* Your goal: Repeat the items from the line containing "Click the paragraph" through the line containing "coord(154,25)", including both of those lines, and leave the pictures out of your answer.

* Extracted data:
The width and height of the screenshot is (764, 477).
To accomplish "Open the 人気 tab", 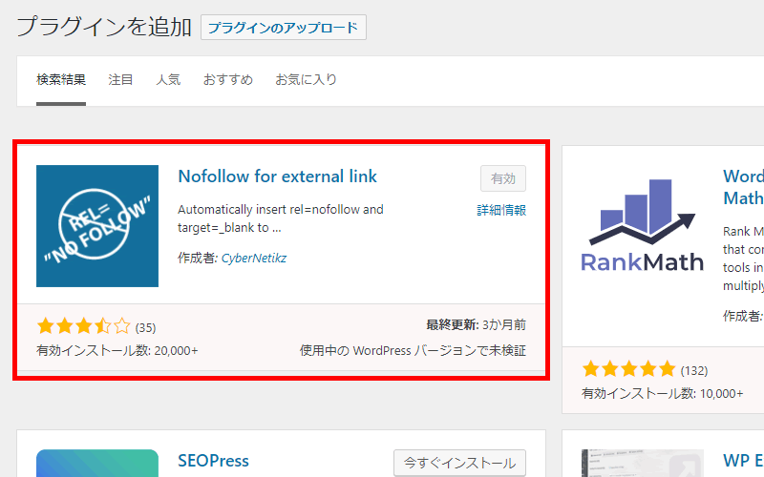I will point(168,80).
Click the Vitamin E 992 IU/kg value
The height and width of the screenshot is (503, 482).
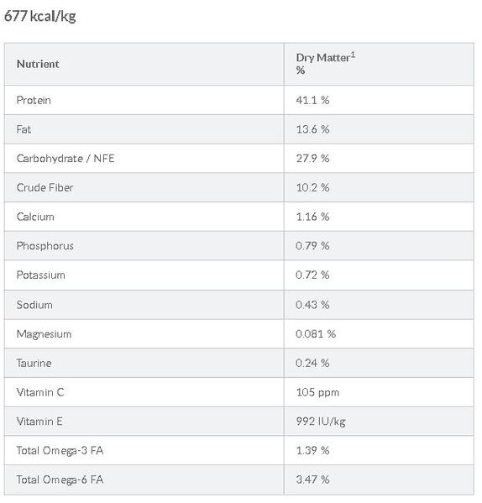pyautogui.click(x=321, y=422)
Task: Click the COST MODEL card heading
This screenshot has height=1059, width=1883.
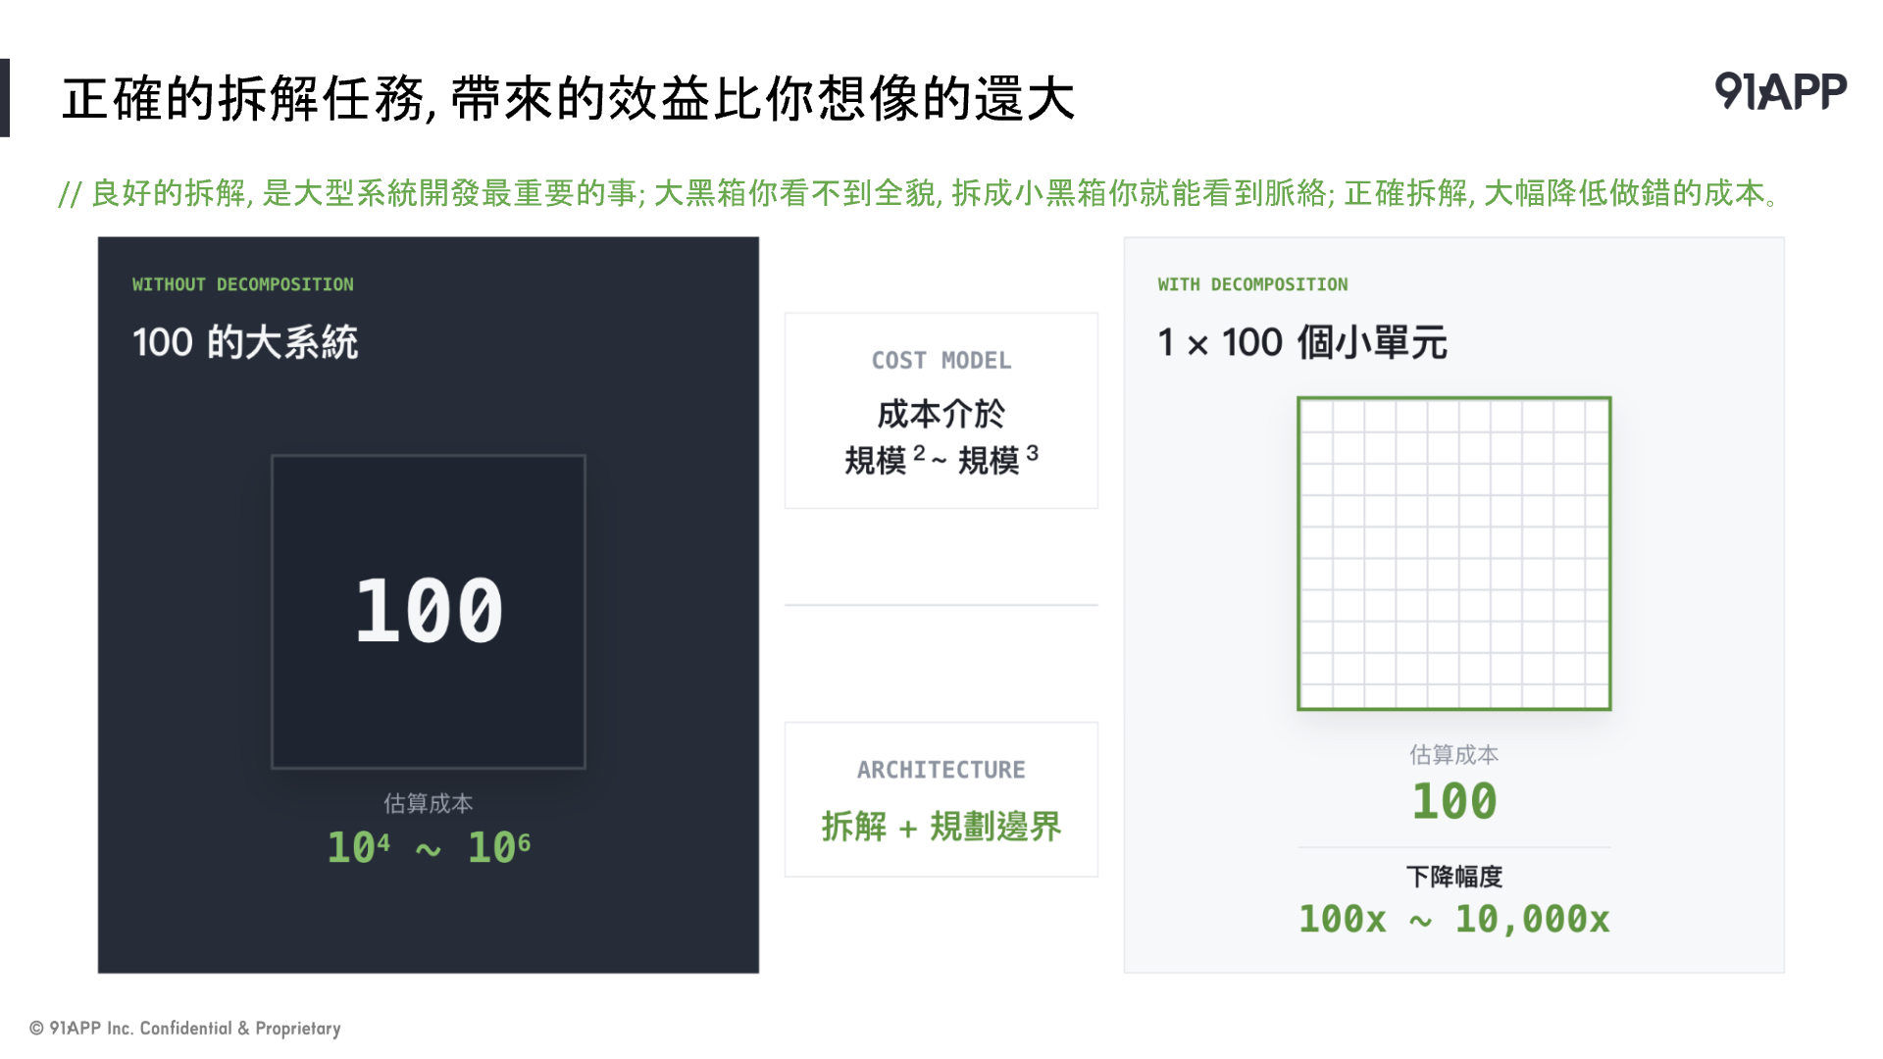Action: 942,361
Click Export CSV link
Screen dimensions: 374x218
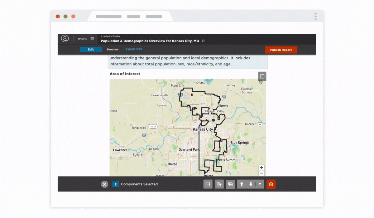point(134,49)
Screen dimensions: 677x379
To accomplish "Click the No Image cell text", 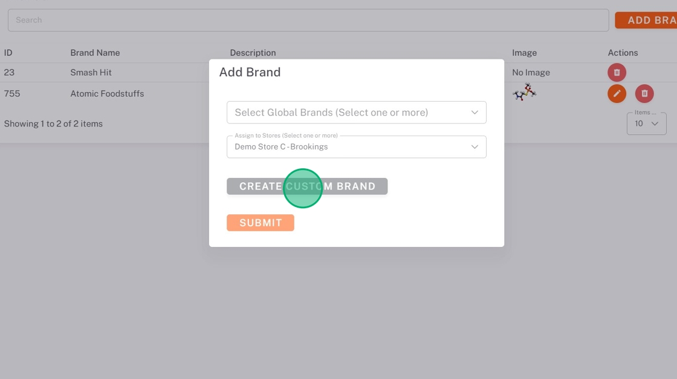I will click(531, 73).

...

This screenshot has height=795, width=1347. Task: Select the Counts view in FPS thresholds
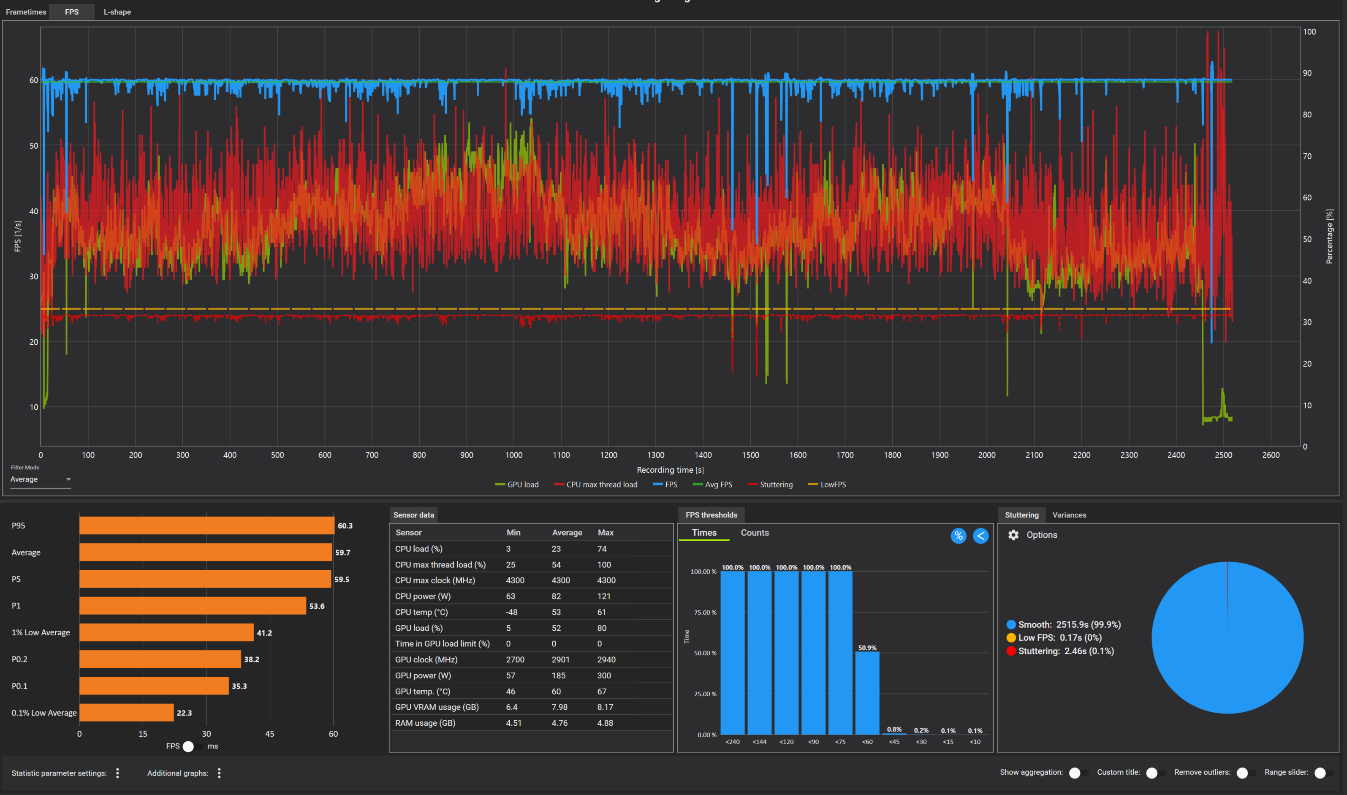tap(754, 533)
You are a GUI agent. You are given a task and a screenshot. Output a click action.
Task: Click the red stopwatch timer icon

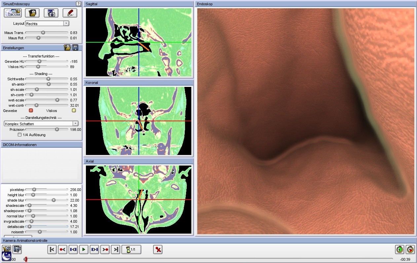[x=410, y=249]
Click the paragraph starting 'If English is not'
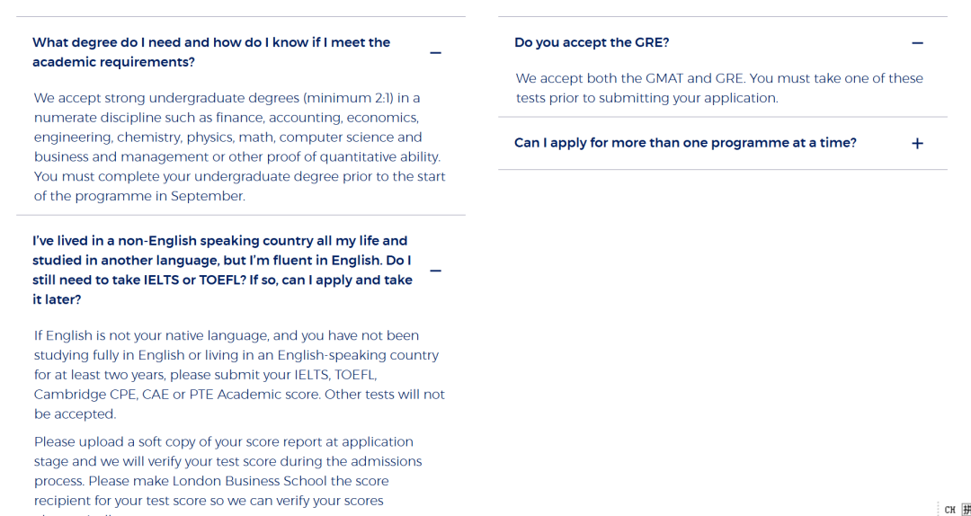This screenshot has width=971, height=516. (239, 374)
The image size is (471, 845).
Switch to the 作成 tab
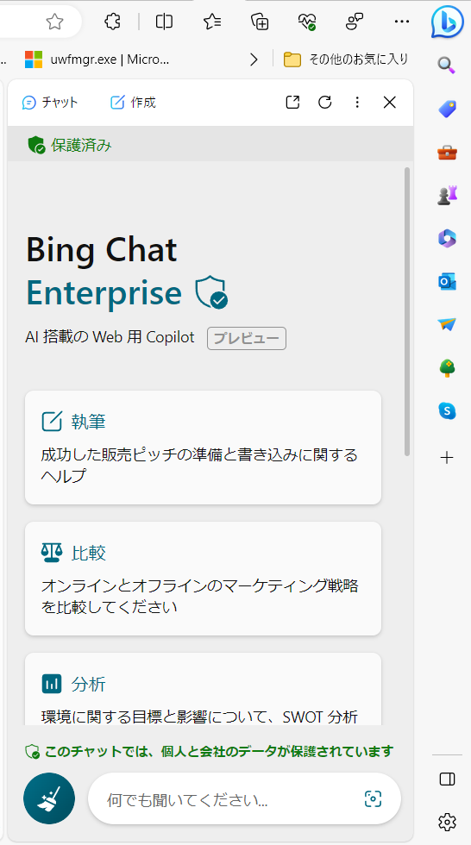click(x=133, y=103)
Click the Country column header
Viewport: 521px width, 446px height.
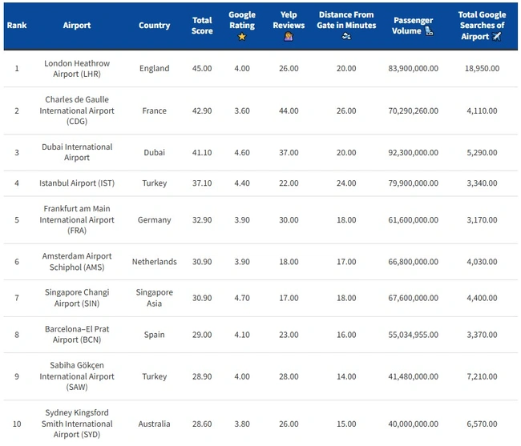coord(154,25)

* Finished answer:
Click the paragraph starting 'If English is not'
This screenshot has width=971, height=516. (239, 374)
The image size is (471, 845).
Switch to the 作成 tab
click(x=133, y=103)
Click the Country column header
Viewport: 521px width, 446px height.
coord(154,25)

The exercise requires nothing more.